Seriously, enough is enough. I watch football for entertainment not to get a headache. Halloween apparently came a few days early this Sunday when the 1934 Pittsburgh Steelers throwback uniforms took the field. Black and yellow stripes, knee-high bumblebee inspired socks and garish vomit colored pants all combined into one of the worst looking sports uniforms I’ve ever seen. I was afraid for a moment that I had perhaps accidentally ordered a pay-per-view WWE match.
The money grab is getting a bit old. At least the pink crap is off the field now, that’s the most depressing of the money grabs.
According to Business Insider, the NFL’s October Breast Cancer Awareness Month fundraising effort is multi-pronged. There’s the on-field onslaught of pink (AWARENESS), the off-field auction of autographed or otherwise noteworthy NFL paraphernalia (MONEY FOR THE CURE!), and the part of the NFL store that entices shoppers to purchase officially licensed NFL breast cancer gear, a portion of which goes to FINDING A CURE. According to the League, 100% of the proceeds from the specialty auction go to the American Cancer Society, but the total percentage of purchases of officially licensed gear that actually goes to FINDING A CURE is actually kind of pathetic — 5%. If you want to look at this cynically, in a way, the on-field wearin’ o’ the pink serves as an ad to direct consumers to purchase pink fan items.
BUT WAIT, you might say, AT LEAST THEY’RE DOING SOMETHING. And 5% is still something! Well, kind of. As BI pointed out, if NFL products are sold at a 100% markup and only 5% of sale proceeds go to the American Cancer Society, then the NFL is pocketing 90% of sales of Breast Cancer Awareness products, many of which would not be purchased if they didn’t come with a promise that consumers were “helping.” And, more perspective: while the American Cancer Society isn’t, say, Komen, they still don’t use 100% of the money they receive to “fight” breast cancer. Only 70% of donations taken in by the organization go toward cancer research.
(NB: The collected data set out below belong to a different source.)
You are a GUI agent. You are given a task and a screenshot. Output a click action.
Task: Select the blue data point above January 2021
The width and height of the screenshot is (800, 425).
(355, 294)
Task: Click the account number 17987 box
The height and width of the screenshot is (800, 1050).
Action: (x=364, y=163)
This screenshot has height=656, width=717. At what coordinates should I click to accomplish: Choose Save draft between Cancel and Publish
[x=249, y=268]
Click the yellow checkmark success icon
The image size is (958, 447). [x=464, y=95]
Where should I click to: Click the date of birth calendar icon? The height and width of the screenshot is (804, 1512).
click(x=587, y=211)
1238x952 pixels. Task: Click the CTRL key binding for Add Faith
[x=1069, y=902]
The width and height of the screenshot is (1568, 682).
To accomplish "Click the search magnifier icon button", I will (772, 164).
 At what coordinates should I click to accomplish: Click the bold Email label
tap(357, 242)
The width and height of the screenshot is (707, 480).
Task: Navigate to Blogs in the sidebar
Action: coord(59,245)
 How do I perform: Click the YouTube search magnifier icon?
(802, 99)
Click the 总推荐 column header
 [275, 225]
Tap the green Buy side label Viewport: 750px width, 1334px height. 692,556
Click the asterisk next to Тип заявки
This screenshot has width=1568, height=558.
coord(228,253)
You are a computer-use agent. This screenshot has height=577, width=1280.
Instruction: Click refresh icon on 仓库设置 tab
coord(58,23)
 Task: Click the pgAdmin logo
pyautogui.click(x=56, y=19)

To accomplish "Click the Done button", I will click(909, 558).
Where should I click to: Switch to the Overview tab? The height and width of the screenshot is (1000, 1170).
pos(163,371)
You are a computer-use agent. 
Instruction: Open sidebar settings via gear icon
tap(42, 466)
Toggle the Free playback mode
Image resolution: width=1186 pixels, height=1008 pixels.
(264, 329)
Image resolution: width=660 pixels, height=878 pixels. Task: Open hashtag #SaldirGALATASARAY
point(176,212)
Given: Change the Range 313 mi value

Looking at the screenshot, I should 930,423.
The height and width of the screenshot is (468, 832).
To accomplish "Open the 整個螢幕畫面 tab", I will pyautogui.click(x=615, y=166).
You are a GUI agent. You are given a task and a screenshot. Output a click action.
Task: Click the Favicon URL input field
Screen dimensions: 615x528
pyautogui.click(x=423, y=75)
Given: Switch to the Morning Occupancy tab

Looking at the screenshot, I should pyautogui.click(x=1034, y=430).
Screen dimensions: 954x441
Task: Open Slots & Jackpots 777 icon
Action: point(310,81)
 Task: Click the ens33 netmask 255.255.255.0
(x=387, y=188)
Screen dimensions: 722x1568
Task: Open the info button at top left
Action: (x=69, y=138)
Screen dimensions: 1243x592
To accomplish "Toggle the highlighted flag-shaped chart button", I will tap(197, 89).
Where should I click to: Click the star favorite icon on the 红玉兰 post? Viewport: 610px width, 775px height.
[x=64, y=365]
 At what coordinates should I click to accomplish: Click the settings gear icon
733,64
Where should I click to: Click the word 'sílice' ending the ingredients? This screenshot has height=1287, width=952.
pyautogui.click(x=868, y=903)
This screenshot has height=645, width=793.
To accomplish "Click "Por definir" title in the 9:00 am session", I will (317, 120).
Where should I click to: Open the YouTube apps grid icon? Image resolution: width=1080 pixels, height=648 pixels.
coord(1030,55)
So, if you spend $10 on pink stink from the NFL, only about 35 cents is going to finding a cure for breast cancer. And $4.50 goes right back to the NFL, where I like to imagine that it’s spent on gas for a Lake Minnetonka pleasure cruise. For the cure.Everyone knows why teams dust off vintage uniforms: to sell more merchandise. Everyone also knows that the average NFL club is worth $1.14 billion. Which is why we’re respectfully begging NFL Commissioner Roger Goodell (and MLB Commissioner Bud Selig, for that matter) to put an end to this nonsense.
Stop dusting off the vintage uniforms to sell more merchandise and while you’re at it why don’t you scrap the pink too. The average NFL club is worth $1.14 billion, how much more do you really need Roger Goodell?